─── Input data
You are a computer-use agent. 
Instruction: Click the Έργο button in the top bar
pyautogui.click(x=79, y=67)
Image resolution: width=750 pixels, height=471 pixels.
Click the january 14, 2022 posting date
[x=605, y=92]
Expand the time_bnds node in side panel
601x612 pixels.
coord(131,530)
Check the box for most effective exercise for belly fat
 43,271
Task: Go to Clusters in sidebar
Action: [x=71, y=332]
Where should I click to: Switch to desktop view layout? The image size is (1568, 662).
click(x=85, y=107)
──────
* [Task brief]: Find "Instruction: Click the" in the entries above, then repeat its line and all lines after it exactly, down to the last line.

* [Task output]:
Instruction: Click the Έργο button in the top bar
pyautogui.click(x=79, y=67)
Image resolution: width=750 pixels, height=471 pixels.
Click the january 14, 2022 posting date
[x=605, y=92]
Expand the time_bnds node in side panel
601x612 pixels.
coord(131,530)
Check the box for most effective exercise for belly fat
 43,271
Task: Go to Clusters in sidebar
Action: [x=71, y=332]
Where should I click to: Switch to desktop view layout? The image size is (1568, 662).
click(x=85, y=107)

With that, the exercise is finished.